Included in gains from dispositions in 2001 are $570 million related to the
merger of Viacom and BET, and $253 million related to the merger of AOL and Time
Warner. Included in the 2000 gains from dispositions is $2.2 billion related to
the acquisition of General Instruments by Motorola. See note 5 to the
accompanying consolidated financial statements for a discussion of the foregoing
transactions.


                                      I-25
   28


INVESTMENTS IN AFFILIATES ACCOUNTED FOR USING THE EQUITY METHOD

         Liberty's share of losses of affiliates for the three months ended
March 31, 2001 and 2000 was $1,217 million and $311 million, respectively. A
summary of Liberty's share of earnings (losses) of affiliates is presented
below:



                                                                Three months ended
                                                                     March 31,
                                              Percentage      -----------------------
                                               Ownership       2001            2000
                                              ----------      -------         -------
                                                                amounts in millions
                                                                     
         Gemstar                                  21%         $  (897)             --
         Discovery                                49%             (65)            (63)
         Telewest                                 25%            (131)            (87)
         USAI and related investments             21%             (13)             (7)
         QVC                                      42%               2              (1)
         UGC                                      11%             (45)            (50)
         Other                                  Various           (68)           (103)
                                                              -------         -------
                                                              $(1,217)           (311)
                                                              =======         =======


         At March 31, 2001, the aggregate carrying amount of Liberty's
investments in its affiliates exceeded Liberty's proportionate share of its
affiliates' net assets by $14 billion. Such excess is being amortized over
estimated useful lives ranging from 2 to 20 years. Amortization aggregating $281
million and $167 million for the three months ended March 31, 2001 and 2000,
respectively, is included in share of losses of affiliates. Liberty expects to
continue to record share of losses in its affiliates for the foreseeable future
principally due to the significant levels of excess basis amortization that is
included in each affiliate's share of losses.

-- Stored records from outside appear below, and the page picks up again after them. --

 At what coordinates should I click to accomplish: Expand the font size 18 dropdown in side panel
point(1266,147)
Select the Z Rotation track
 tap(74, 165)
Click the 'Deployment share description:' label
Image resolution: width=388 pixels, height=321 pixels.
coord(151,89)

         Gemstar. Liberty's share of Gemstar's net loss was $897 million for the
three months ended March 31, 2001 including excess basis amortization of $109
million. On July 12, 2000, TV Guide and Gemstar completed a merger whereby
Gemstar acquired TV Guide. As a result of this transaction, 133 million shares
of TV Guide held by Liberty were exchanged for 87.5 million shares of Gemstar
common stock. At March 31,2001, Liberty owned approximately 21% of Gemstar.

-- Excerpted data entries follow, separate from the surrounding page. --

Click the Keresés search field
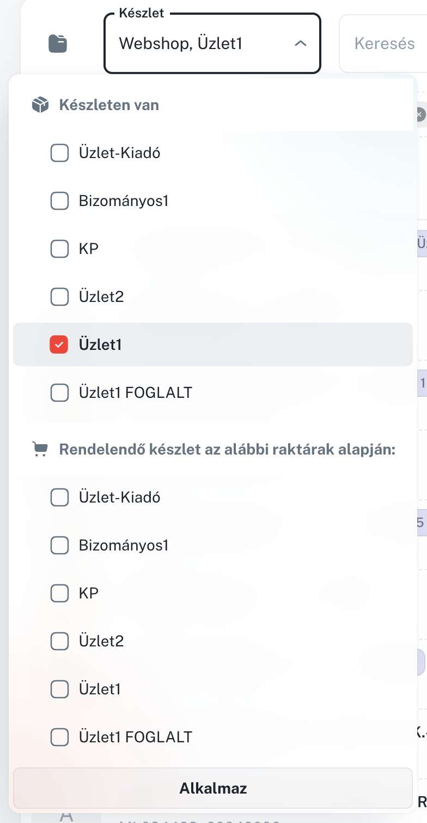The width and height of the screenshot is (427, 823). pyautogui.click(x=384, y=44)
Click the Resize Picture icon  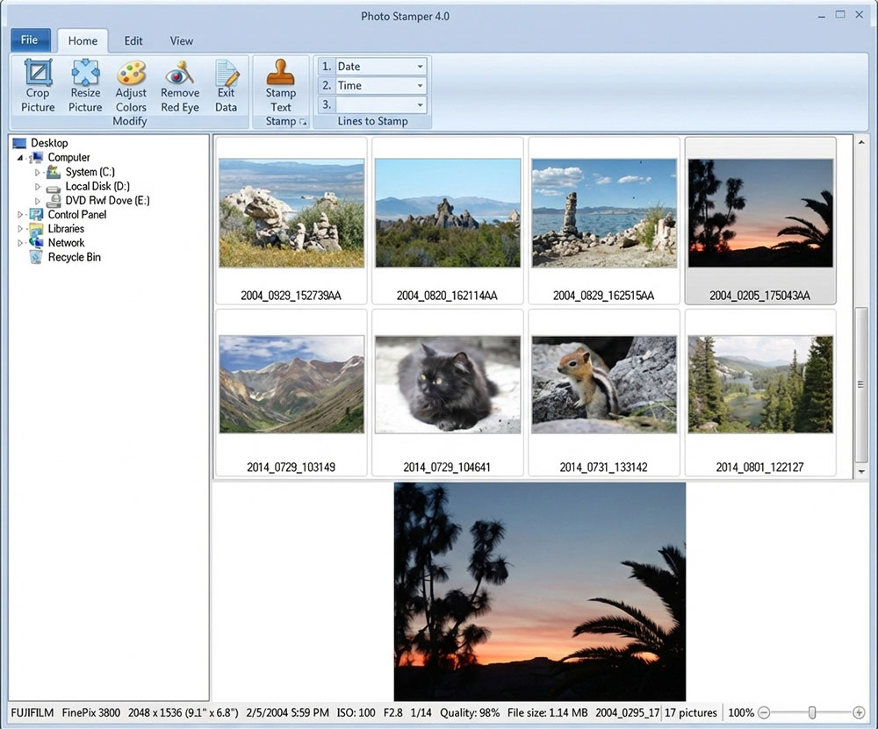(x=85, y=86)
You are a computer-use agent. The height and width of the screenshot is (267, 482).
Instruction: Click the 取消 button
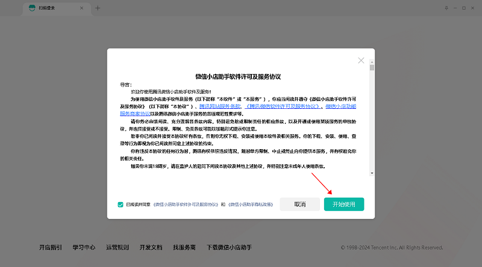[x=299, y=204]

         On May 2, 2001, Liberty entered into a transaction with News Corp. to
exchange 70.7 million shares of Gemstar held by Liberty for 121.5 million News
Corp. American Depository Shares representing preferred, limited voting,
ordinary shares of News Corp. The fair value of the securities received by
Liberty is less than the expected carrying value of the Gemstar shares on the
date of the Exchange Transaction. As a result of the inherent loss on the
Exchange Transaction, Liberty recognized an other-than-temporary decline in
value adjustment on all of its Gemstar interests in the first quarter of 2001.
Such adjustment ($764 million) is included in share of losses of Gemstar.

         Telewest. Liberty's share of Telewest's net loss increased to $131
million for the three months ended March 31, 2001 from $87 million for the three
months ended March 31, 2000, including excess basis amortization of $50 million
and $22 million for 2001 and 2000, respectively. Liberty's share of Telewest's
net loss increased due to the increase in excess basis amortization combined
with an $46 million increase in Telewest's net loss. Telewest's net loss
increased due to increased interest expense and increased depreciation and
amortization expense resulting from acquisitions.

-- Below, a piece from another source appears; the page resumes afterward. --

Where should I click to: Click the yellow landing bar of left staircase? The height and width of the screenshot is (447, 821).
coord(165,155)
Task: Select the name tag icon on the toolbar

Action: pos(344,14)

LIQUIDITY AND CAPITAL RESOURCES

         Liberty's sources of funds include its available cash balances, net
cash from operating activities, dividend and interest receipts, proceeds from
asset sales and proceeds from financing activities. Liberty is generally not
entitled to the cash resources or cash generated by operations of its
subsidiaries and business affiliates. Liberty is primarily dependent upon its
financing activities to generate sufficient cash resources to meet its future
cash requirements and planned commitments.

         Upon consummation of the AT&T merger, through a new tax sharing
agreement between Liberty and AT&T, Liberty became entitled to the benefit of
all of the net operating loss carryforwards available to



                                      I-26
   29


the entities included in TCI's consolidated income tax return as of the date of
the AT&T merger. In addition, under the tax sharing agreement, Liberty will
receive a cash payment from AT&T in periods when Liberty generates taxable
losses and those taxable losses are utilized by AT&T to reduce the consolidated
income tax liability.

         In connection with the Split Off Transaction, Liberty will also be
deconsolidated from AT&T for federal income tax purposes. As a result, AT&T will
be required to pay Liberty an amount equal to 35% of the amount of the net
operating loss carryforward reflected in TCI's final federal income tax return
that has not been used as an offset to Liberty's obligations under the tax
sharing agreement and that has been, or is reasonably expected to be, utilized
by AT&T. The payment will be reduced by Liberty's obligation under the 1995 TCI
Tax Sharing Agreement. The expected net payment from AT&T is approximately $692
million. In addition, certain deferred intercompany gains will be includible in
taxable income as a result of the Split Off Transaction and the resulting tax
liability of approximately $122 million will be an obligation of Liberty.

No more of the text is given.